Le bouddhisme, quant à lui, recourt à la réincarnation et au rachat des péchés dans une

prochaine vie, alors que les polythéistes l’expliquent plus simplement par l’intercession ou

l’hostilité de tel ou tel dieu. Dans ces conditions, plus besoin de vie éternelle ou de

métempsychose.[…] Nous rencontrons de plus en plus souvent cette idée: Marek Glogoczowski, philosophe hérétique polonais, propose d’identifier «le dieu «juif» avec Mammon et attrtibue à Allah la destruction de son temple à New-York. Il est tout simplement impossible d’expliquer les catastrophes naturelles sans le polythéisme: la Bible elle-même a

dû introduire Satan (dans le livre de Job) comme divinité inférieure. Les cabalistes juifs

sont carrément revenus à un polythéisme évolué. Conscients des insuffisances du monothéisme, les orthodoxes et les catholiques ont complété laTrinité avec le culte des saints, et Daniil Andreïev a élaboré un système néoolympien fondé sur les Outsraors. Et maintenant que l’européocentrisme du XIXe siècle a disparu et qu’on s’est familiarisé avec le polythéisme de nations évoluées comme la Chine, le Japon, l’Inde, on comprend plus facilement le polythéisme antique ». (p. 334-335)

[4] « L’Ane du Messie », selon le prophète Zacharie, l’âne d’Abraham, celui de Moïse, et d’autres ; voir Pardes, Une étude de la Kabbale, éd. Alqualam, 2004 (diffusion : association Entre la Plume et l’Enclume, plumenclume@yahoo.net )

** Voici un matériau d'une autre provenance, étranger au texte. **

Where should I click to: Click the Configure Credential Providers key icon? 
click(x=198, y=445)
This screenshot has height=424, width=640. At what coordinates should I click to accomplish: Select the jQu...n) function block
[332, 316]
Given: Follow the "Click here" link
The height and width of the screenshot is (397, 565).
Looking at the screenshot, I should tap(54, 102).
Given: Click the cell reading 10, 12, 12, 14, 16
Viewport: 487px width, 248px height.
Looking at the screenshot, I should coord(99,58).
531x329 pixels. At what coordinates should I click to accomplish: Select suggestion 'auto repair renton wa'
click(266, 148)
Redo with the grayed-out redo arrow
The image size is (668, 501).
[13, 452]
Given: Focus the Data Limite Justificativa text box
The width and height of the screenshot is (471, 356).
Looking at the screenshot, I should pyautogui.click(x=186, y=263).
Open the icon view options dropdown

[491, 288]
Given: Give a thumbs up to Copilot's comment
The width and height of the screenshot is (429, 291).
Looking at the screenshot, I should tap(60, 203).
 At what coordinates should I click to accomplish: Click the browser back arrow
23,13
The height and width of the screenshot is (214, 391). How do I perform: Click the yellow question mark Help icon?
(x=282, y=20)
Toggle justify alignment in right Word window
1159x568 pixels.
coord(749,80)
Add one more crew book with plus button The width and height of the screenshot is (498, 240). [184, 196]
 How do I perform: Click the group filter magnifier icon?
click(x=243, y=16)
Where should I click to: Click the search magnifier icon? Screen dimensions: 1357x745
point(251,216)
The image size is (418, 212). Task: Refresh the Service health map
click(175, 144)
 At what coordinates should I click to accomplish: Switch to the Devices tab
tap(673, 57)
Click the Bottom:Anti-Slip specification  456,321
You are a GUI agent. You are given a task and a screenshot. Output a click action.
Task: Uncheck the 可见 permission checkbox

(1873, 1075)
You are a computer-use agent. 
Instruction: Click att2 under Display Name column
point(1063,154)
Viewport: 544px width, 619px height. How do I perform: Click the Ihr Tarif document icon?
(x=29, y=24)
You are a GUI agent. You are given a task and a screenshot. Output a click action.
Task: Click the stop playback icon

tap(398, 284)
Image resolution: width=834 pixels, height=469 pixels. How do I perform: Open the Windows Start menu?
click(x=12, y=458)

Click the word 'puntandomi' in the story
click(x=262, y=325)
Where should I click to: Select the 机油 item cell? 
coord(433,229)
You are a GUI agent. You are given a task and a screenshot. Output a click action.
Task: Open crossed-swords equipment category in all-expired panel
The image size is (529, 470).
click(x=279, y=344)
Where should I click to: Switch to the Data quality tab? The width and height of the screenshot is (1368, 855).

[5] « Ce qui s’est passé il y a si longtemps en Espagne peut se comparer à l’histoire de

la Palestine. Les chrétiens d’Espagne, repoussés vers le Nord, ont choisi une idéologie

qui ressemblait beaucoup au sionisme. Ils se sont efforcés de reprendre leurs lieux symboliques: toute l’Espagne était chrétienne, en effet, à l’arrivée des Maures. Ils ignorèrent

le fait que la majorité de la population du Sud de l’Espagne était restée sur place

et s’était en partie convertie à l’islam, et que même ceux qui étaient restés chrétiens

avaient subi l’influence tolérante du califat de Cordoue avec son pluralisme. Ils ignorèrent

le fait que la population du centre et du sud de l’Espagne s’était jetée dans les

bras des Maures et que les envahisseurs et les gens du pays étaient de la même famille

ethniquement et culturellement. Les chrétiens du Nord préférèrent une histoire mythique plus simple: les Maures avaient conquis l’Espagne, il fallait les chasser et rendre l’Espagne aux Espagnols, comme s’il s’agissait d’un peuple étranger qu’on pouvait chasser en conservant son propre peuple et sa propre terre ». (p. 249) « L’exemple espagnol devrait être présent aux yeux des Israéliens et des Palestiniens: l’expulsion en masse de la population détruit un pays non pas pour des années mais pour des siècles, et la richesse confisquée aux expulsés est une malédiction. Dans la lutte contre la culture de l’autre, la culture du destructeur périt elle aussi, tandis que la persécution d’une minorité ethnique peut amener la perte des libertés de la majorité. » (p. 256)

[6] Rabbi Abraham Zacuto, The book of Lineage or Sefer Yohassin, Translated and Edited by Israel Shamir, Zacuto Foundation, 2005.